Major study to help 'see' complex data

30 NOVEMBER 2012

A research project to help 'see' huge amounts of extremely complex data will be led by a senior computer science researcher at CSU.

A research project to help ‘see’ huge amounts of extremely complex data will be led by a senior computer science researcher at Charles Sturt University (CSU).
 
CSU’s Professor Junbin Gao recently won a $210 000 research grant from the prestigious Australian Research Council to investigate new and better ways of managing, analysing and visualising complex and ‘big’ data used in modern business and scientific fields.
 
“We are aiming to develop a framework that uses human sight to reduce the complexity of data which is generated in everyday human activities on such websites as Facebook, ebay, and Youtube,” said Professor Gao, who is a research leader with the University’s Centre for Research in Complex Systems.
 
 “The ‘curse of dimensionality’ is a nightmare for most paradigms by which computers ‘learn’. It affects most algorithms used in computers and mobile phones and has strange affects on data that is represented in higher dimensions. We are used to ‘seeing’ data analysed in two or three dimensional graphs, but most people have trouble with perceiving data in four or more dimensions.
 
“People like to ‘see’ through the complex data and to make sense of it for such purposes as business analysis that identifies trends or patterns of customers from extensive and changing data collected daily.
 
“We want to simplify this huge amount of data and reduce their dimensions while retaining the most sensible information contained in the data for analysis.”

Researchers from the University of Reading in the UK will also be part of the team led by Professor Gao which will develop in the next three years a systematic approach that designs and analyses basic algorithms to reduce dimensionality. He has worked on the topic for the past five years and established a national and international reputation in the area.
 
Professor Gao believes this research will have tremendous applications in the modern world. “In our research we will also explore applications to analyse business data and digital images.

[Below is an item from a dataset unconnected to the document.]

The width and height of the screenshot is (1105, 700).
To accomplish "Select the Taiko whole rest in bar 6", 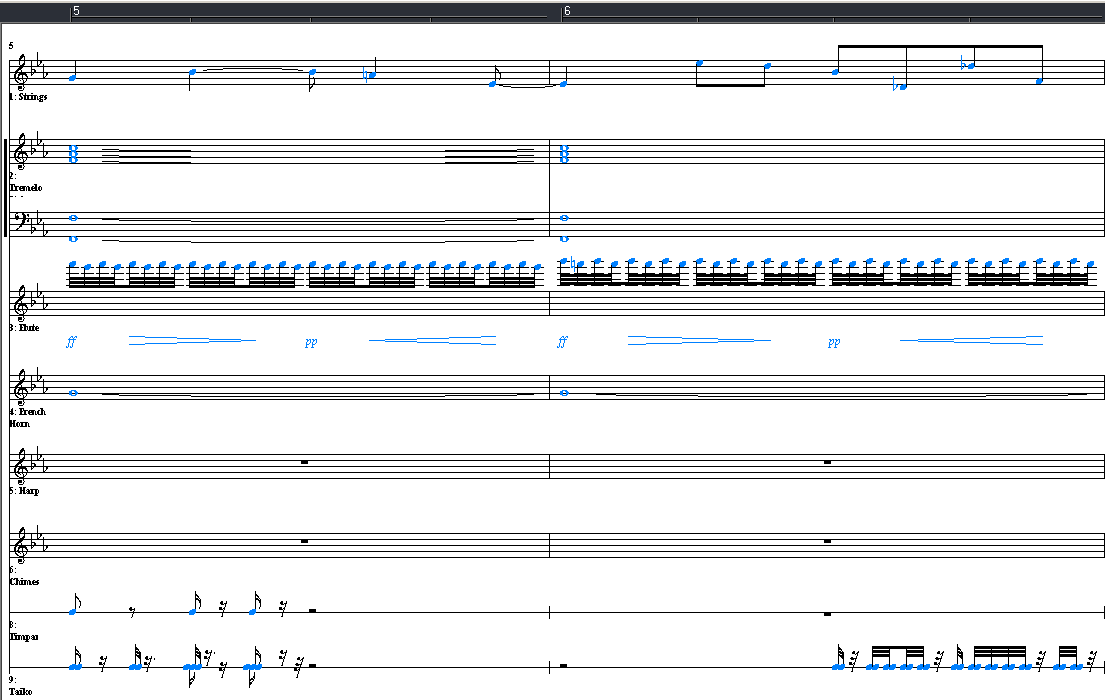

We also see potential application in the next generation of printers, in drug design through visualizing the protein folding process, and in object tracking systems used for national border protection.”
 
Students in CSU’s Bachelor of Computer Science (Games Technology) course will also be involved in the research project.
 
“We will need students who are serious computer game designers and high skilled programmers to work with us,” Professor Gao said.